## EXCERPT:
>>>
Is There a "Scientific" Way to Buy Stereo or Other Things?
by Roger Skoff

Many years ago, when I was Director of Business Analysis for four divisions of International Industries, Inc., ("III") I developed an advertising media buying plan for my divisions that worked well enough that it was adopted by all twenty-eight of III's operating divisions and has, since then, been used by many other companies in many other industries. An approach similar to what was used then for buying advertising can be used to help you get the very most value in terms of performance and satisfaction when you buy or add to your home music system or when you buy practically anything else.

What I did with my advertising plan was really pretty simple: I just looked at the problem of media buying from the standpoint of marginal analysis—"What does the last dollar spent buy me?"—and used that approach to figure out which, of the many choices that the company could spend its advertising budget on, was the best for the next dollar spent to actually go to.

The key to figuring that out harks back to something that we're all aware of: the idea of "diminishing returns to scale." At its simplest, all that means is that, beyond a certain point, each new "unit" (whatever that might be) of improvement costs more than the last one to buy, or to "flip" it, it means that spending one more dollar the next time around will—if we've passed that certain point—produce less increase in whatever it is that we're trying to buy than the last dollar we previously spent.

The other side of that same thing—the one you may be less likely to have thought about—is exactly the opposite: "INCREASING returns to scale." It's also true that, up to some point, the more you spend on buying something, the more you're likely to get for each dollar spent. Or, to flip it again, the cheaper each new unit of whatever it is that you're trying to buy will become.

That both of those principles apply to everything we buy is easy to prove: Instead of advertising or stereo equipment, how about something simple like a car? I can probably buy a car that will provide me with transportation for a while for as little as just one thousand dollars, but it's not going to be much of a car and it almost certainly won't last for very long. If I spend more—call it two or three thousand, it's likely that, if I choose well, the car I get for my money will give me a greater increase in value than I had to spend as an increase in price. That same thing—getting a greater proportional increase in value than the increase in price—may continue for a while, but there will eventually come a time when having spent "X" times as much money will get me a "less-than-X" increase in value, and it will continue on from there, giving me a lesser per-dollar-increase-in-value for each additional dollar that I spend. This applies to even the simplest things: Does an "organic" apple or banana that costs twice as much really taste twice as good (or is it twice as nutritious or twice as "healthful") as an "ordinary" one for half the price? Many people don't think so.

With just a little thought, it's easy to see that "increasing" and "diminishing" returns to scale are really just different aspects of the same thing and can, in fact, be plotted (with a vertical axis marked in "cost per Unit" or "Units per dollar spent" or something similar and a horizontal axis showing total dollar expenditures) on a single "U-shaped" curve to show either the "Cost per Unit of Satisfaction" or "Satisfaction-per-dollar-spent" at any level of expenditure. For our advertising media-budgeting, we did just exactly that, and developed detailed charts tracking, as our "Unit of Satisfaction" the cost of responses to our ads at various levels of expenditure in any single medium, and what we found was that if we weren't spending enough in that medium, our cost per response was high, and possibly even TOO high. As we spent more, however, our cost per response kept falling, until—at whatever the optimum point was for each particular medium, it reached its lowest possible level and then, if we continued spending more money in that same medium, started heading back up again.
<<<
## TO BE DONE:
(1) In the essay on buying stereo, list every item the paragraph beginning "That both of those principles apply" names as something a person might buy.
(2) Write out the passage of the essay on buying stereo between "Many years ago, when" and "practically anything else.", inclusive.
(3) Continue the essay on buying stereo from its last sentence.
The lines that come next are from a separate source and have no connection to the essay on buying stereo.

## RECORDED INFORMATION:
>>>
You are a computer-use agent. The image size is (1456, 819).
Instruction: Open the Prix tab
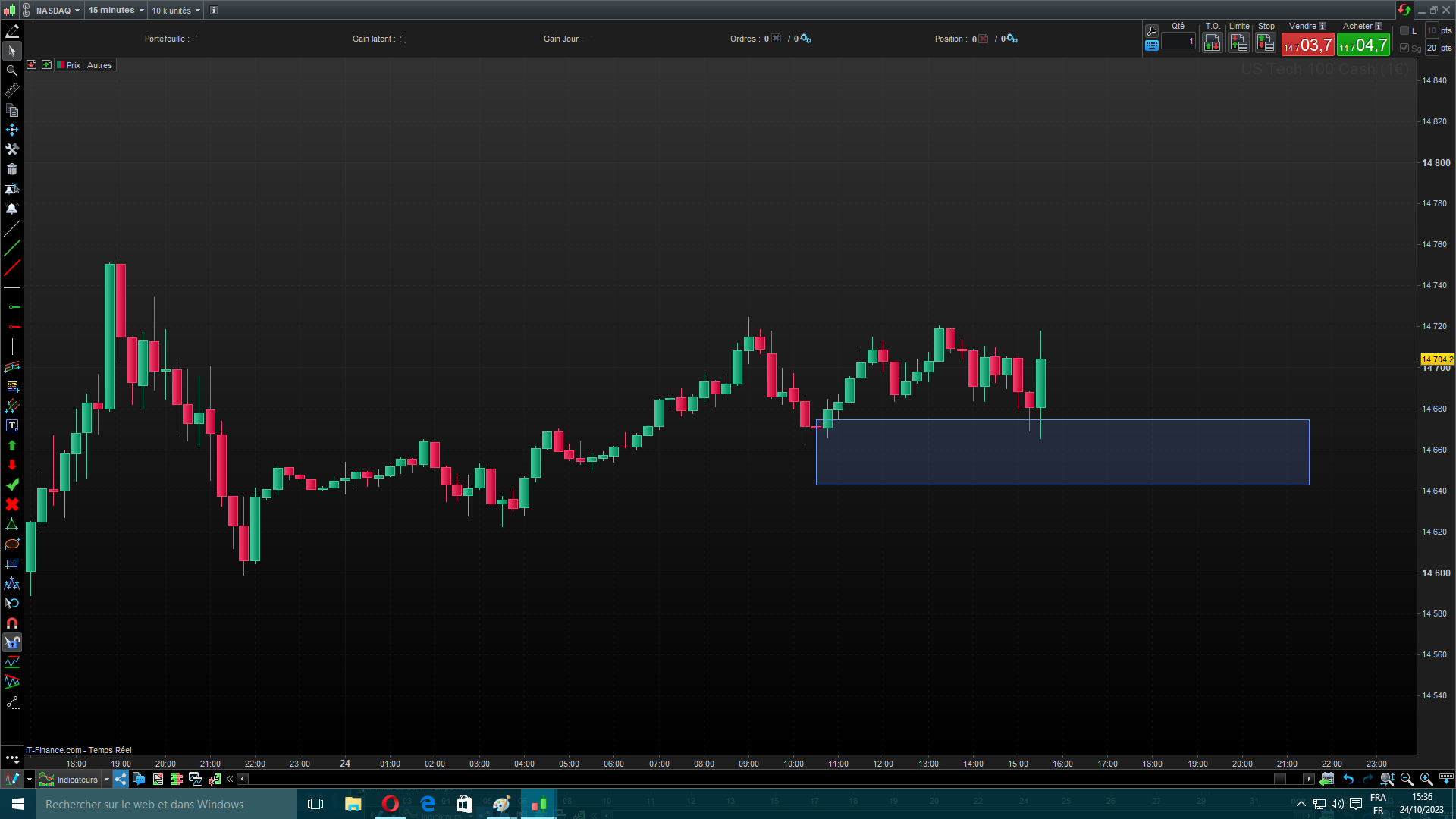click(73, 65)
<<<
## THE ANSWERS:
(1) advertising, stereo equipment, a car, an apple, a banana

(2)
Many years ago, when I was Director of Business Analysis for four divisions of International Industries, Inc., ("III") I developed an advertising media buying plan for my divisions that worked well enough that it was adopted by all twenty-eight of III's operating divisions and has, since then, been used by many other companies in many other industries. An approach similar to what was used then for buying advertising can be used to help you get the very most value in terms of performance and satisfaction when you buy or add to your home music system or when you buy practically anything else.

(3)
Hmmm, what to do?

What WE did for our media buys was: 1.) To realize that each different medium that we bought had a different optimum spending level and; 2.) arrange our order of purchase hierarchically, with the medium with the lowest (cheapest per response) optimum spending level first, the next cheapest second, and so on; 3.) then, starting with our first (cheapest medium) we spent ALL of our budget money on that medium until we reached its optimum spending level, and KEPT ON SPENDING in that medium until our cost per response in it equaled the cost per response at the optimum level in the next cheapest medium, and then; 3.) We switched over to that other medium and did exactly the same thing; spending until our cost in it equaled the optimum level in the next medium, and so on, until we had spent our entire budget.

That same SORT of thing can work to give you a SORT of "scientific" approach to buying other things. Of course, there will be significant differences: For one thing, we DID have years of actual spending in numerous actual media to create our charts from and to base our media-buying decisions on—something that almost certainly WON'T be available to you. For another, if it turned out that one single medium was so much better for us that we could spend our entire budget on it without ever approaching the optimum cost level for the next one, that one medium would be the only one that we would buy. You could never do that: For you to go out to buy a system and come back with only one component, regardless of how cost effective it was, would be of no value: Unless you buy ALL of the components you need, you won't be able to play music, and unless you can do that, there's no point in buying anything at all!

So what's the point? Where does what we did apply to you? And how does it help you in any way?

Some of the things we did can benefit you directly, and I urge you to keep them in mind when considering your next stereo buy. The first is simple: Just as, instead of "hip-shooting" our media buys, we had a pre-established budget that we allocated our purchases from, you should also set out IN ADVANCE a total of exactly how much you're willing to spend on your total purchase and STICK TO IT! The next is the issue on which your system and our media-budget most greatly differ: We only had to promote our products and could spend our money in whatever way would best accomplish that. You have to buy ALL OF THE THINGS YOU NEED IN ORDER TO BUILD OR UPGRADE A COMPLETE SYSTEM! That means that, in addition to your overall budget, you must also set out in advance some kind of PROPORTIONAL budget for the things that you must buy: How much for speakers? How much for sources (phono, CD, computer download capability, etc.)? How much for electronics (receiver, preamp, amp, etc.)? How much for cables, or accessories, or whatever else? What don't you need to buy at all? Then, once you have set your budgets, do exactly as we did: Recognize that both ‘not spending enough' and ‘spending too much' will get you "less bang for your buck" than is optimum, and set out to spend each of your dollars wherever it will buy the most possible benefit. Buy (in each of your spending categories) the products that offer the greatest value for the money—regardless of what it might be that you set out as your standard for value for that item—and before you spend any dollar (although in the present market one HUNDRED dollars might be the more useful measure) on anything, ask yourself if that same money spent on some other item might buy you more improvement to your overall system.

If you'll do these things, you never go wrong in making your purchases and—Who knows? It might even be that, by always getting the best value, you'll either be able to save some money overall or find that you have money left over in one category that you can spend for something even better in another.

Happy shopping!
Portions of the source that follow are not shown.